The building of the Olympic Park has also impacted the housing market. A reported £30.8bn has been added to the value of residential properties located in close proximity to Olympic sites in the UK since 2005, with £6.4bn of this in added value to house prices in East London.
With a major influx of visitors expected in London, many are concerned about the pressure that the Games will place on public transport and the fact that traditional tourism may well decrease due to people avoiding the busy periods (some theatres have already reported reduced bookings). On the upside, 40,000 jobs have been created as a direct result of the Games, which has benefitted the UK’s current unemployment levels.
A recent study by BT also suggested the positive impact that UK businesses are expecting as a result of London 2012. Of 1,200 businesses surveyed nationwide, 68 per cent are expecting a peak in demand and nearly half anticipate a rise in sales. 45 per cent expect to find new international business opportunities and 30 per cent are hoping for a welcome boost to profits.

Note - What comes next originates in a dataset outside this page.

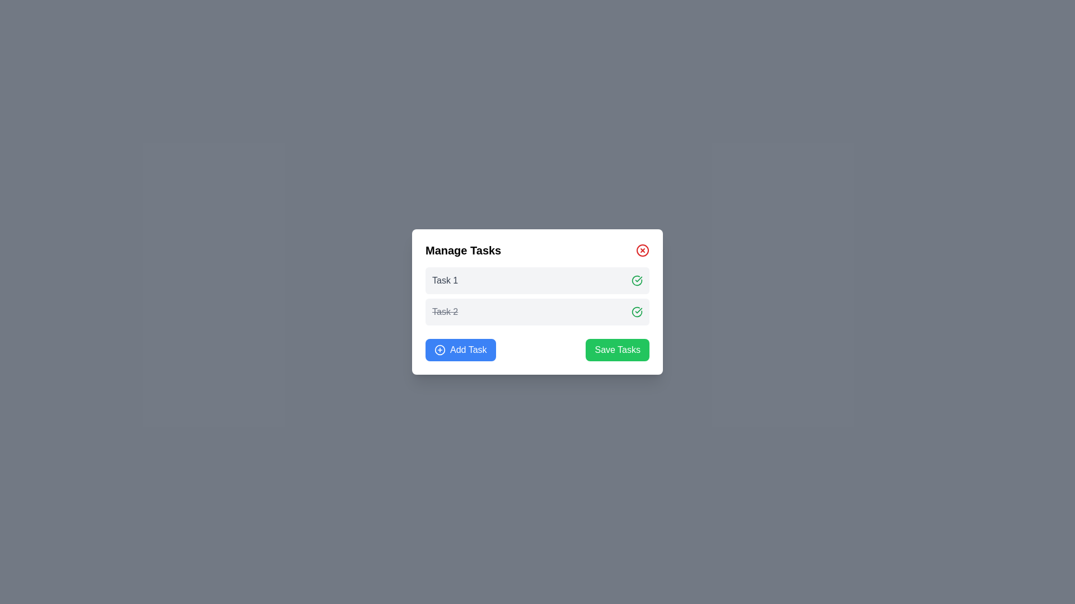 Image resolution: width=1075 pixels, height=604 pixels. Describe the element at coordinates (460, 349) in the screenshot. I see `the 'Add Task' button, which has a blue background, white text, and a plus icon` at that location.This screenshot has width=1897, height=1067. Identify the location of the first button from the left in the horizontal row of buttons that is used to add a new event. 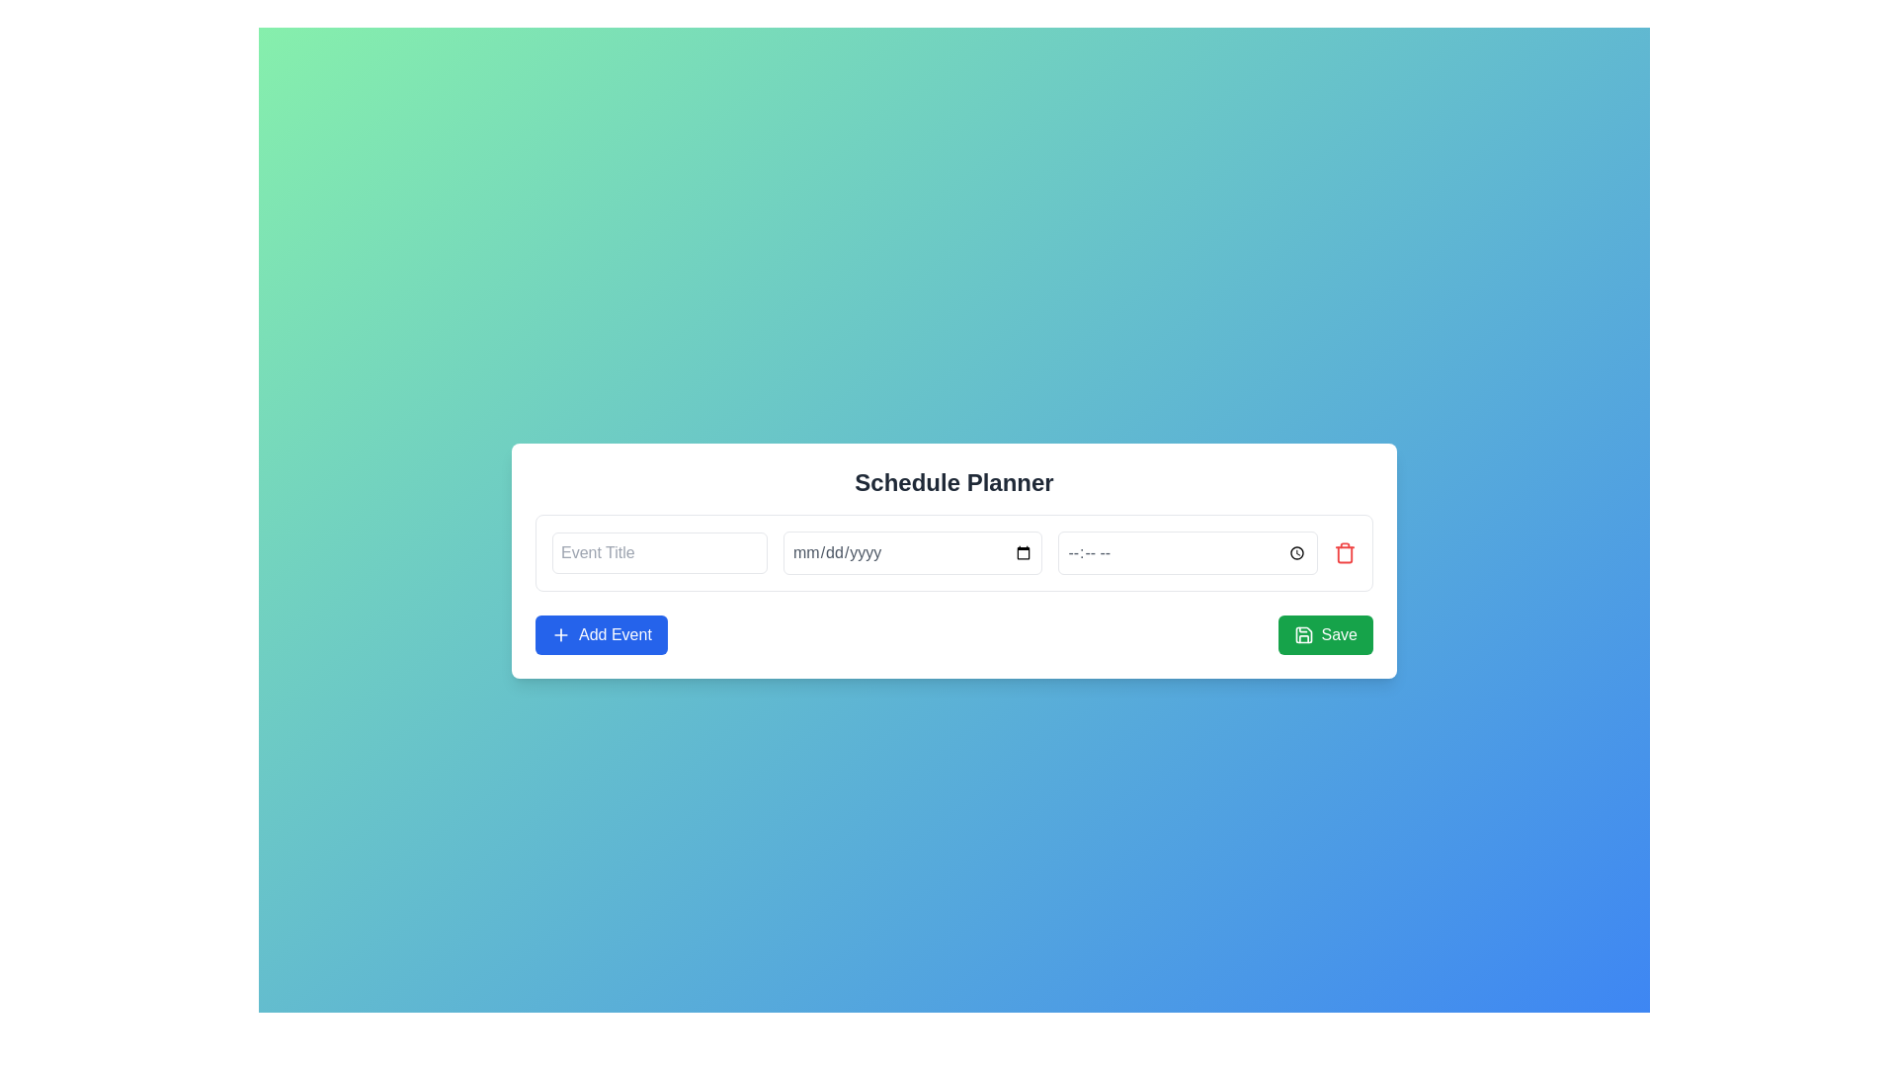
(600, 635).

Furthermore, according to a report released by Visa Europe last year to mark the 25th Anniversary of Visa’s global sponsorship of the Games, the UK GDP is set to benefit from a £750m consumer spending boost during the seven week period of the Olympic and Paralympic games. The report drew on Visa cardholder spending data from the 2006 and 2008 Games, the 2010 Winter Olympics and the 2012 football World Cup. Visa accounts for more than £1 in every £4 spent in the UK, so the information gathered offered a clear projection of how the UK population and visitors could spend during the 2012 Games.
The report found that during the three week period of the Olympics, the economy would receive a £621m spending boost (with a further £129m spent during the Paralympics), this equates to an uplift of 18.5 per cent above what would be expected over the same period had London not won the bid. According to the data, as a result of increased spending, the retail, leisure and travel sectors look set to be the biggest winners of all. Predicted spending injections include £81.5m to the entertainment, food and drink industry, £122.6m to the hotel sector, and a much needed £184.7m spending uplift for the British high street. In terms of long-term economic impact, the report also suggested that by 2015, as a result of hosting the Games, the expected growth for the UK economy would be 3.5 per cent.
If all of the figures are to be believed then the biggest impact to the UK economy will largely be generated by the huge number of visitors flocking to the Games. While the extensive budget has come under constant scrutiny over the last seven years, 55 per cent of people surveyed by BBC Radio 5 Live still agreed that the Games would prove to be good value in terms of benefits to the UK.
However, when the vast crowds leave, the increased spending levels will inevitably leave with them, so businesses will have to make use of the small window of opportunity open to them. With the UK economy only set to grow by 0.7 per cent in 2012, the Games are unlikely to lift us out of recession. Yet with the feel-good factor expected to come with the Queen’s upcoming Diamond Jubilee this summer and the anticipated boost to consumer spending during the Olympics, only time will tell whether the UK economy can win gold.